Opinión Nacional

Cuando un pueblo no tiene padres

Ha sido verdaderamente conmovedor ver a la familia real española y a su liderazgo político mostrando honda consternación por la tragedia de Barajas. Los Reyes y los príncipes, así como los jefes del gobierno y de la oposición mostrando absoluta unanimidad de criterios: llevando consuelo a los familiares de las víctimas mortales y respaldo a los heridos, atendidos en extraordinarios hospitales públicos de Madrid por médicos solidarios y responsables.

La televisión pública, RTE, el principal canal español, ha dado una cobertura permanente, responsable y de alto contenido moral. Imposible no recordar que hace apenas unos meses una terrible tragedia acaecida en Mérida, en parecidas circunstancias, no provocó la menor compasión gubernamental. El presidente de gobierno ni ninguno de sus funcionarios hizo amago de solidarizarse con los familiares de las víctimas. Hicieron como quien oye llover. No les conmovió el suceso ni les pareció una circunstancia suficientemente grave como para deponer por un momento la ferocidad de la lucha política. Más de alguno de sus miembros habrá agradecido la desaparición de alguna de las víctimas, notable entre las filas opositoras.

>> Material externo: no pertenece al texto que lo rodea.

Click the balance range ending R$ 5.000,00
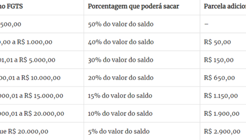click(x=28, y=60)
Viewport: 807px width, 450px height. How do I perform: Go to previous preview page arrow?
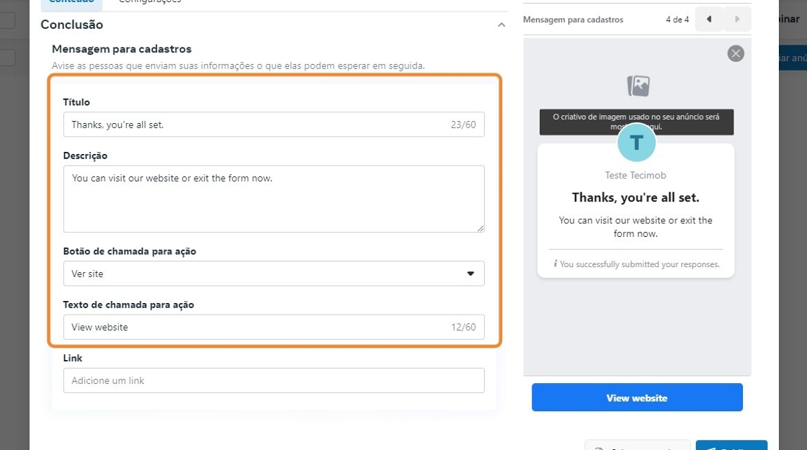tap(710, 19)
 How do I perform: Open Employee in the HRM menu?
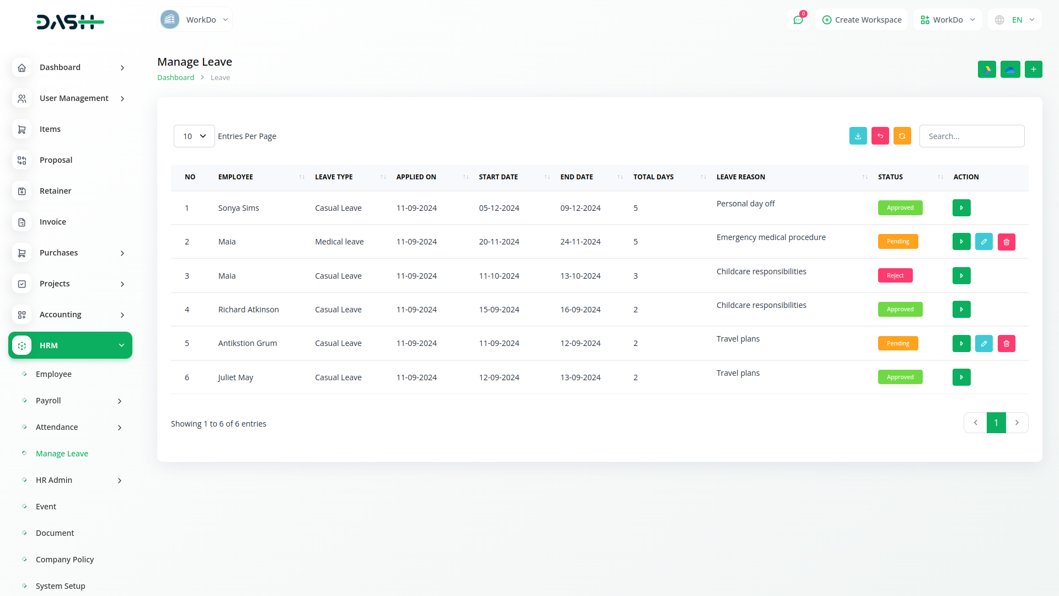click(54, 374)
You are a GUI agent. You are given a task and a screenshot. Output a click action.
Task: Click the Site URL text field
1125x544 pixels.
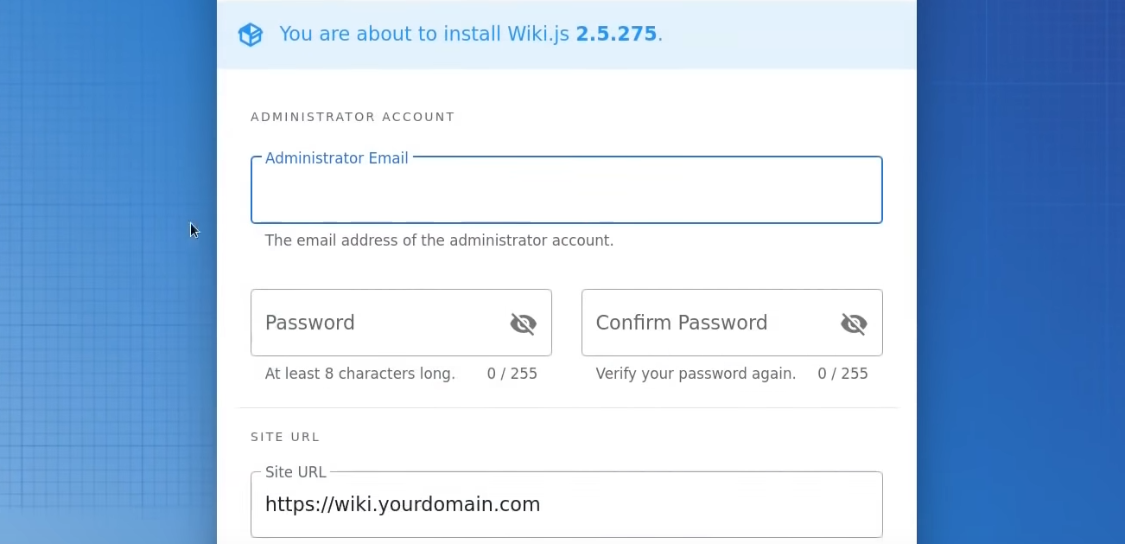[566, 504]
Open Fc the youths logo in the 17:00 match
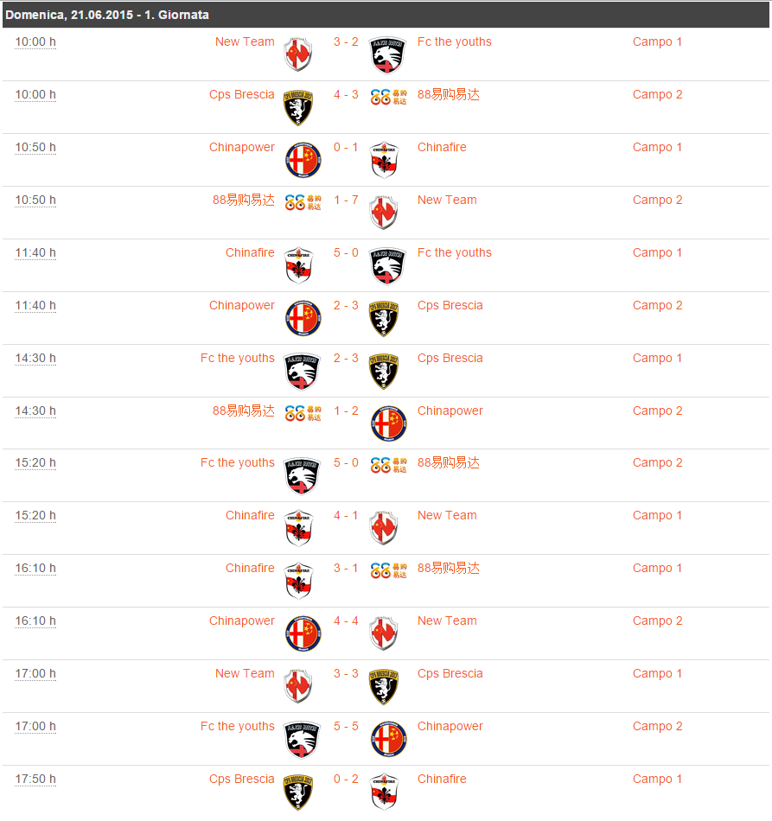Viewport: 772px width, 821px height. [x=303, y=739]
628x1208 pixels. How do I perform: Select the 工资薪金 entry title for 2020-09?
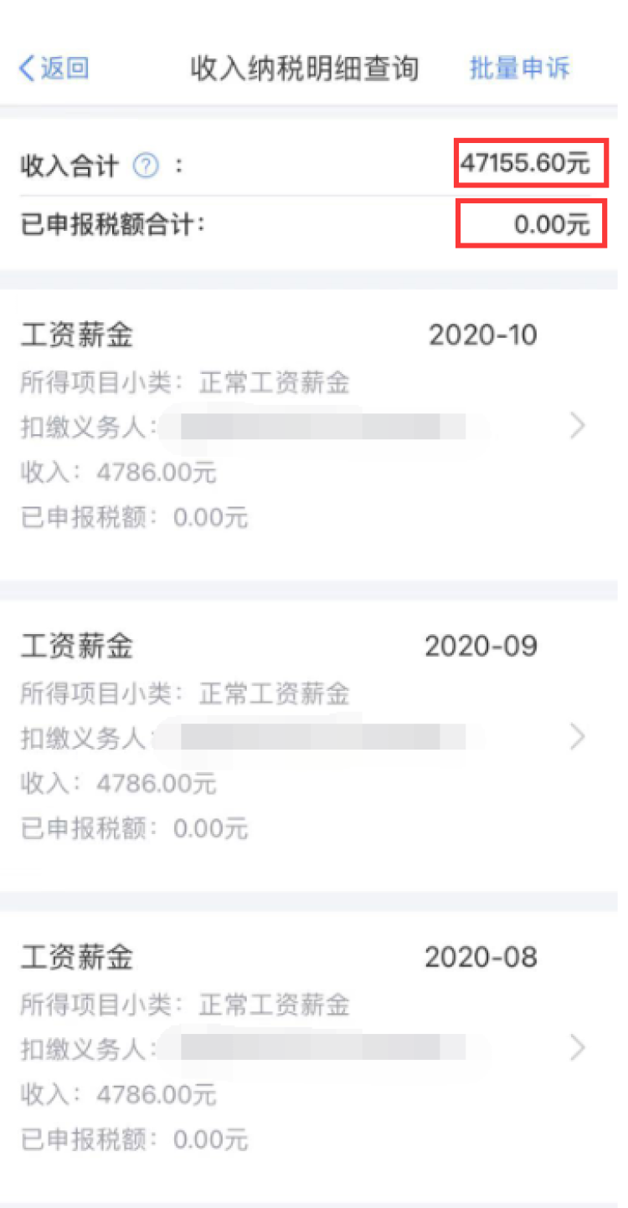click(x=76, y=647)
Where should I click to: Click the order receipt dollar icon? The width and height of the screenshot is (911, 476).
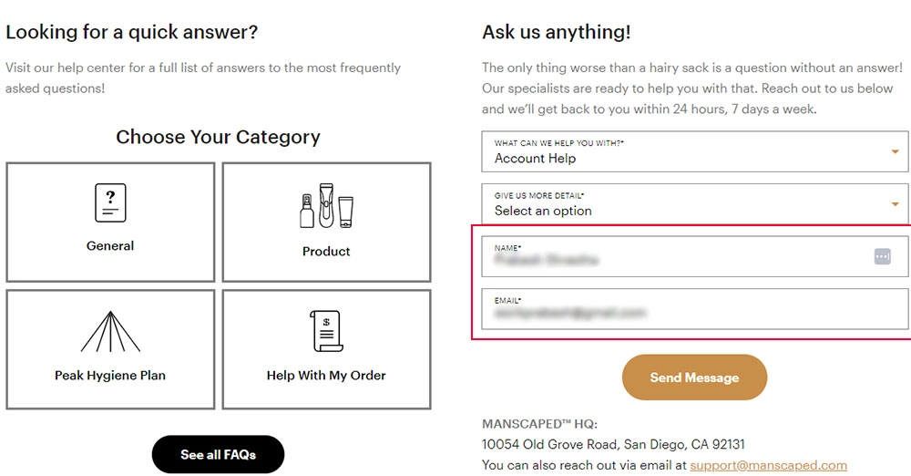[x=326, y=331]
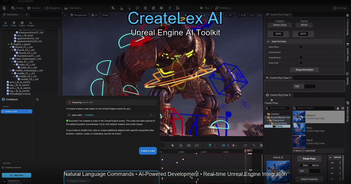The height and width of the screenshot is (184, 351).
Task: Enable the Snap Rotation checkbox
Action: click(301, 57)
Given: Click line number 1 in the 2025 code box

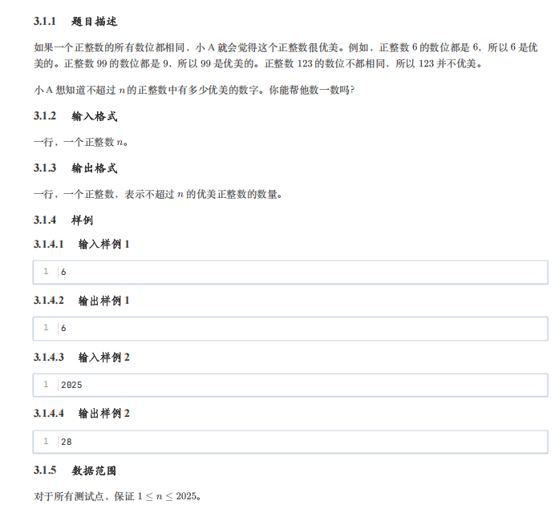Looking at the screenshot, I should click(x=46, y=385).
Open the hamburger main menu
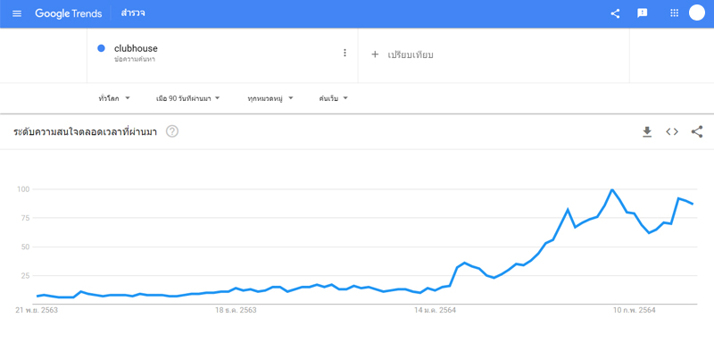714x343 pixels. (17, 13)
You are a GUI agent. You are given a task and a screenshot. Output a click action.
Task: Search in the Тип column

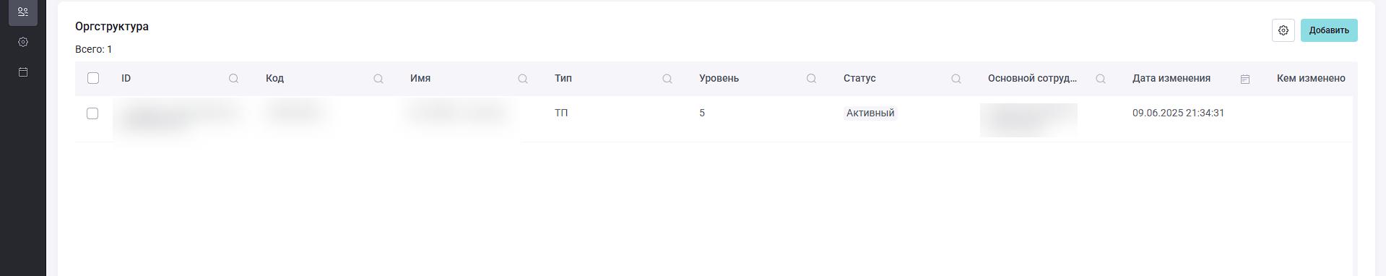tap(667, 79)
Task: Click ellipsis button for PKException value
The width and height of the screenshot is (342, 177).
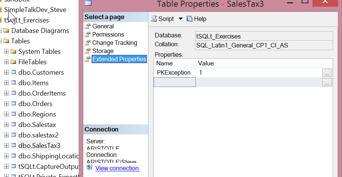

Es la tremenda, la trágica diferencia entre un pueblo dotado con un liderazgo político y moral que ejerce la paternidad sobre sus ciudadanos, y un pueblo huérfano de cuidado paterno. Los españoles pueden estar orgullosos de sus autoridades – cualquiera sea su color político. Los venezolanos debemos sufrir el odio, el rencor y el desprecio de una autoridad suprema incapaz del menor gesto de grandeza y desprendimiento.

Es la perfecta definición de lo que se vive cuando no se tienen padres, o los que ejercen de tal usurpan la función para su estricto provecho personal. ¿Qué otra explicación cabe para el abandono en que se encuentran hospitales, escuelas e instituciones públicas? ¿Qué otra explicación para la inseguridad que hoy campea de un extremo al otro de nuestro país?

Los venezolanos hemos descendido al horror de la bastardía. Somos un pueblo sin padres. Todavía peor: somos un pueblo entregado a la tuición de violadores profesionales. ¿Qué definición darle a quienes mantienen las más fraternas relaciones con un pederasta acusado por su hijastra de haberla violado sistemáticamente desde los 12 años y haber sido esclavizada sexualmente por ese “padre” durante diez años ininterrumpidos ante la mirada complaciente de su propia madre, hoy primera dama de Nicaragua?

Me cuentan testigos presenciales, entonces en altos cargos de los organismos de seguridad, que durante su primera visita al espantoso escenario del deslave, en Vargas, que se llevara más de treinta mil vidas, el presidente de la república no dijo una sola palabra que denotara angustia o preocupación por la tragedia que vivían sus semejantes. Mientras sobrevolaba la zona de desastre no hizo más que hablar del socialismo del siglo XXI, su proyecto estratégico. No ha dicho en diez años una sola palabra de aliento a los familiares de los más de cien mil asesinados por el hampa. Tienen razón los psiquiatras que describen su trastorno de personalidad: a un narcisista megalomaníaco no le interesa en verdad más que su propio ombligo. Es la tragedia de un pueblo que no tiene padres.